Note, that we set --cpus-per-task to 1 here (increase its value when more memory is required), but introduced the MATLAB_* variables which would further initiate the parallel environment from the file below

multinode_matlabscript.m

% add parallel environment/scripts files path
parenv_root = getenv('EBROOTMATLABMINPARENV');
addpath(strcat(parenv_root, '/scripts'));

% capture the parallelisation parameters from ones set in the batch submission script
thds = str2num(getenv('MATLAB_CPUS_PER_TASK'));
tsks = str2num(getenv('MATLAB_NTASKS_PER_NODE'));
nods = str2num(getenv('MATLAB_NNODES'));
acct = getenv('SLURM_ACCOUNT');

% cast into a string variable
submit_arguments = sprintf('-t 48:00:00 --mem-per-cpu=3850 --nodes=%d --ntasks-per-node=%d --cpus-per-task=%d --account=%s', nods, tsks, thds, acct);

% set the cluster profile
c = parallel.cluster.Slurm;
c.NumWorkers = tsks*nods;
c.NumThreads = thds;
c.SubmitArguments = submit_arguments;
c.CommunicatingJobWrapper = strcat(parenv_root, '/scripts/communicatingJobWrapper.sh')

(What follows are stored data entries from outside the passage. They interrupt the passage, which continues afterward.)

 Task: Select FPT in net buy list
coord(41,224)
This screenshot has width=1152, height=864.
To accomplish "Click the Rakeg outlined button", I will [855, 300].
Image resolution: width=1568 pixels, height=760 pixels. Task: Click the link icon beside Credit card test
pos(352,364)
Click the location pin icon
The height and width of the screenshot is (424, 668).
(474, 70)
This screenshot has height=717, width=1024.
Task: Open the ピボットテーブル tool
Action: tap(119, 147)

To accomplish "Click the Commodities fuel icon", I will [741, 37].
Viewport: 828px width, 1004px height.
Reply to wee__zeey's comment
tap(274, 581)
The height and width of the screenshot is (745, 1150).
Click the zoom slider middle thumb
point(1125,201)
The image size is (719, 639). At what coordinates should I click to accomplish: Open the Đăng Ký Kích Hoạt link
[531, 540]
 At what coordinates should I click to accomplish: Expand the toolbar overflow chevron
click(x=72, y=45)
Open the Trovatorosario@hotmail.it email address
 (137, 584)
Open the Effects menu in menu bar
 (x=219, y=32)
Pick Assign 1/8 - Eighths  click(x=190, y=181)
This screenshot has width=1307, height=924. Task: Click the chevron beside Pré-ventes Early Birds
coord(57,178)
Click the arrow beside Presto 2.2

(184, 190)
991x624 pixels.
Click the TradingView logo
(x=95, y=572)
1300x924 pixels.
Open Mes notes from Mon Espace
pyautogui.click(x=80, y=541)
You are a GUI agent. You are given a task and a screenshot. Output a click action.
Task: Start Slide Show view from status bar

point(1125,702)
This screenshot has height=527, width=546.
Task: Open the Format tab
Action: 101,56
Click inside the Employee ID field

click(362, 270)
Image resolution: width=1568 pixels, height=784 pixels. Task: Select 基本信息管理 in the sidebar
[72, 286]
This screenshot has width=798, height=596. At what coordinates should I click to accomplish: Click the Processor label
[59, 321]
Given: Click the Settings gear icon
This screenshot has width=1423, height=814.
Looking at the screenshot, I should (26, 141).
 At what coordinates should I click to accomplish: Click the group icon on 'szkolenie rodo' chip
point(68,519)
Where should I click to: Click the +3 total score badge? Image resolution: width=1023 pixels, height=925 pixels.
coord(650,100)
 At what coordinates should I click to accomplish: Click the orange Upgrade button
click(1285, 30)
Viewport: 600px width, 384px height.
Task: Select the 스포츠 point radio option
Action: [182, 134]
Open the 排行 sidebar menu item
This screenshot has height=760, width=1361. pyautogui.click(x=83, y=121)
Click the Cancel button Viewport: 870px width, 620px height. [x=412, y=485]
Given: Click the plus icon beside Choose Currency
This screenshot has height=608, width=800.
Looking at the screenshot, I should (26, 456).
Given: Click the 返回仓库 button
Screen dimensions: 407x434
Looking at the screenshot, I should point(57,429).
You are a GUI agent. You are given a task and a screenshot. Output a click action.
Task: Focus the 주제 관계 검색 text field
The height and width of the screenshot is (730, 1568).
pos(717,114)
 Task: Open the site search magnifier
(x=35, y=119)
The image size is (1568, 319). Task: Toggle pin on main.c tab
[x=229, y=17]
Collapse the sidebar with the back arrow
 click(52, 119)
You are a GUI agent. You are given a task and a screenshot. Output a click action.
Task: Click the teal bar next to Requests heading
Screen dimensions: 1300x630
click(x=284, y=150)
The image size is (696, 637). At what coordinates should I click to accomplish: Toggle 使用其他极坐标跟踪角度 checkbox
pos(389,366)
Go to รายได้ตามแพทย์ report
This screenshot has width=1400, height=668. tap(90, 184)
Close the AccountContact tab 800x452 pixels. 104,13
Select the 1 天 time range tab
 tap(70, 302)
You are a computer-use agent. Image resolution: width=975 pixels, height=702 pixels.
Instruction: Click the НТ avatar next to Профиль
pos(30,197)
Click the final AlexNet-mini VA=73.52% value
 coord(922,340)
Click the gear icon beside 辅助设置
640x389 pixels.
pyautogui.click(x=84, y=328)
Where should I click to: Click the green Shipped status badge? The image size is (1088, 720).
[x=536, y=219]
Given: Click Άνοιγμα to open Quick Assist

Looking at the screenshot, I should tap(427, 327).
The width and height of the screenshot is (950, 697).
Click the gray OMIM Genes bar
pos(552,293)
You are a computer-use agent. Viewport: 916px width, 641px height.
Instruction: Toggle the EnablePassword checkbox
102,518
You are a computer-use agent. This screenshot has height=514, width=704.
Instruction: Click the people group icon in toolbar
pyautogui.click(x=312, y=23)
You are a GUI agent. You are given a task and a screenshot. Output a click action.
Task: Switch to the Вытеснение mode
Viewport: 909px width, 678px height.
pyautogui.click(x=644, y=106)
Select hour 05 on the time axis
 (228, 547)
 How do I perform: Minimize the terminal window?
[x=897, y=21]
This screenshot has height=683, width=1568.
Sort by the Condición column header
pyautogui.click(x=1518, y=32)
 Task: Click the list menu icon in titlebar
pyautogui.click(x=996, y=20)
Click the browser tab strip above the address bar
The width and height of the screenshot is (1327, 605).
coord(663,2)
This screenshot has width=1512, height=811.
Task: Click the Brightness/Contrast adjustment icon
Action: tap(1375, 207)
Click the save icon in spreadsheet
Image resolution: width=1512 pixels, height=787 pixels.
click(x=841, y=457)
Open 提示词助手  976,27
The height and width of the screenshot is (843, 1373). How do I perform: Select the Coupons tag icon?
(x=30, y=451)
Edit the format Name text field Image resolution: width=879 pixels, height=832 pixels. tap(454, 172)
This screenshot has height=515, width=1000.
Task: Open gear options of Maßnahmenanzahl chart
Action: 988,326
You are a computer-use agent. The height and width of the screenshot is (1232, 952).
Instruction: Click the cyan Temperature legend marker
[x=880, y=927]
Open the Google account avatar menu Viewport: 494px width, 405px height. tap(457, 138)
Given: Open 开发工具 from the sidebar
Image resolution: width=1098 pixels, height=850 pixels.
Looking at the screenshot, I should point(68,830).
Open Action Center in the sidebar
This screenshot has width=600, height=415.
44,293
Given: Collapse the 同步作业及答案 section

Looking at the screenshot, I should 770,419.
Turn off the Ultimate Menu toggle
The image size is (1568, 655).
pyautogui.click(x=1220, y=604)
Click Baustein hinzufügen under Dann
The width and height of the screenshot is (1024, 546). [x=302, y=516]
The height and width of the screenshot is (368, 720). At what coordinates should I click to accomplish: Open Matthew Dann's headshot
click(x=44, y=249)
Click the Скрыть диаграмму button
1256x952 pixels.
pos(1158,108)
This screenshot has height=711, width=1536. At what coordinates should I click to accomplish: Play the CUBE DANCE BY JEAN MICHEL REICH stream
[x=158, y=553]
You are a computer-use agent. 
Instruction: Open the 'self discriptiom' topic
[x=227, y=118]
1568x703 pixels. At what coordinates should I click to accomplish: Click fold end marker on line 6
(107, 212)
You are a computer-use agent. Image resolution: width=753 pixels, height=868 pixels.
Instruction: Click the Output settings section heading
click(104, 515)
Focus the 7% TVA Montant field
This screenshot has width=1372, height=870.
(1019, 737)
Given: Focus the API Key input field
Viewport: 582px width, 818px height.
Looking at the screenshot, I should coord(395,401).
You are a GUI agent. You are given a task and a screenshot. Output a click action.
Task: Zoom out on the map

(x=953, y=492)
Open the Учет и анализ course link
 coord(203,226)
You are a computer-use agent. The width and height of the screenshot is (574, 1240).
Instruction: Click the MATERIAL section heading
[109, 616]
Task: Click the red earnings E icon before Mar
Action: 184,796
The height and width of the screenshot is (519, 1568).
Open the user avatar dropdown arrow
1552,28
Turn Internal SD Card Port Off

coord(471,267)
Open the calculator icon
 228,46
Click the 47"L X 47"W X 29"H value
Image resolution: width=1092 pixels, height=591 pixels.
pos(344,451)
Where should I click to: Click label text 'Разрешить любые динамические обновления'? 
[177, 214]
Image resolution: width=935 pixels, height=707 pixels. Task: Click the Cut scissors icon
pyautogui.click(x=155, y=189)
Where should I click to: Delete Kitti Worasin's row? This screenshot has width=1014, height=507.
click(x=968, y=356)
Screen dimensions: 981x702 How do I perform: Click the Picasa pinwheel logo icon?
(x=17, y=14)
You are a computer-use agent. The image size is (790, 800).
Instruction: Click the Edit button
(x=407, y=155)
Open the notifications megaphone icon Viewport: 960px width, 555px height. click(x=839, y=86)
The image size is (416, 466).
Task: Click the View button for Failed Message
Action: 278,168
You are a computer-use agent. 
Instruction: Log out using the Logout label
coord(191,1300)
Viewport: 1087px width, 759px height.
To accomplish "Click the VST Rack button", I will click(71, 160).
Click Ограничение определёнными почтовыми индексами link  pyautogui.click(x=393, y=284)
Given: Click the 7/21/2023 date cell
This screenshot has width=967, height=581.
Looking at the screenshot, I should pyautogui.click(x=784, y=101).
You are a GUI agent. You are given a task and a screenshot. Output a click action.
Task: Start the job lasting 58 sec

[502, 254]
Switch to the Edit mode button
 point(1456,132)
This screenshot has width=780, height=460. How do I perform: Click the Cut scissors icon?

% set and show the MPI library in use (has to be in MVAPICH2 location)
mpiLibConf

% Define the job using batch, which evaluates myFunc in parallel
job = c.batch('myFunc', 'Pool', c.NumWorkers-1);

% variables defined in `myFunc` can be accessed via
data = fetchOutputs(job);

Instead of c.batch() function, we could initiate the pool of workers with

parpool(c, c.NumWorkers);

and place the parallel code (e.g., from the body of myFunc.m of the previous example) below this call.

Limitations

We currently have noticed difficulties in launching on a large number of CPUs per node for parallel MATLAB programming (e.g., parallel pools). We advise setting this number below 32. If more workers are needed, one can run the calculation on multiple nodes as per examples above requesting the number of per-node workers MATLAB_NTASKS_PER_NODE less or equal to 32. We are in touch with MathWorks on this, who have indicated it is a known issue and they are working on a fix.